Last Wednesday, I received a phone call from Israel Bitton, executive director of Americans Against Antisemitism. “We want to go to Jersey City,” he told me, “and walk the streets to find out why people in this community hate Jews and if they want to hurt us.”
“What time do you want to go?” I asked.
“Right now,” Bitton replied.
The day before, two Jews – Mindy Ferencz, 31 (a mother of three), and Moshe Deutsch, 24 – had been killed in Jersey City Kosher Supermarket at the hands of two murderous gunmen. Also killed in the store was Douglas Miguel Rodriguez, 49, a store employee. Two other Jewish customers managed to narrowly escape while bullets were flying.
According to New Jersey Attorney General Gurbir S. Grewal, the perpetrators hated Jews and law enforcement. Unfortunately, other Jersey City residents apparently share their hatred. In a video shot by Americans Against Antisemitism, a woman says:
“We never had a shooting like this until they came! If this had been the other way around, they’d be killing us. And everybody who’s standing right here knows that. … Look how black people act. We can’t do it to them? … They all the problem because if [the Jews] ain’t come to Jersey City, this [expletive deleted] would never go on.”
Next on the video, someone off camera is heard saying: “It was your kind that did it here, right? … And four of y’all are dead, right? … That’s great. If they was dead, they got shot dead, that’s great.”
A third voice is then heard saying, “Get the Jews out of Jersey City.”
Everyone I spoke to in Jersey City, however, when I arrived along with Bitton and two others, expressed disapproval of the shootings. We heard some anti-Jewish comments, but no hatred. For example, one person said, “We don’t mind them being here, but they are buying up lots of houses and pushing black families out of the neighborhood…. They can be slumlords.”

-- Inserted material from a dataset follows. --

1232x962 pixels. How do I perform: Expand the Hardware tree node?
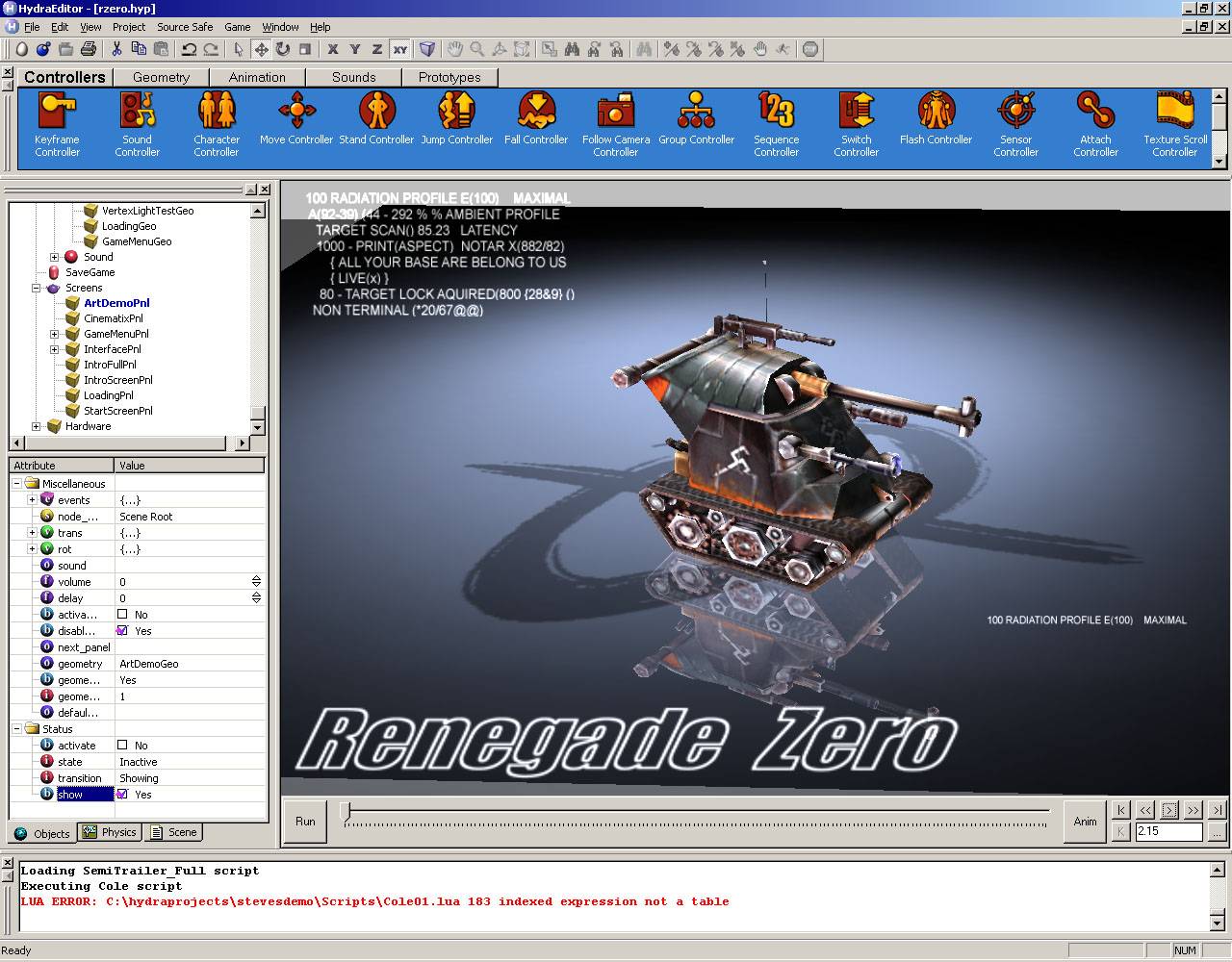[37, 426]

Another said, “Jews are moving in and they treat [blacks] like we don’t exist.”
Two ladies we spoke with expressed shock when they heard the shooters were black. “They were black?” they asked. “We thought this was a fight between Jews.”
We asked several people whether they thought violence against Jews was justified. None said yes.
One Muslim business owner said to us, “I am a little bit uneasy about you [Jews] coming here, but what happened here is still a tragedy because it’s a loss of a human life.”
Once the police tape on the street of the shooting was removed, we walked toward the Jersey City Kosher Market past numerous bullet holes. When we reached the store, we paused. A man walked up to us and said, “You’re Jews? I just want to apologize for what happened here today. This is not what our community is about.”
“You have no reason to apologize; you did nothing wrong,” said Benny. The man insisted we accept his apology and then went on his way.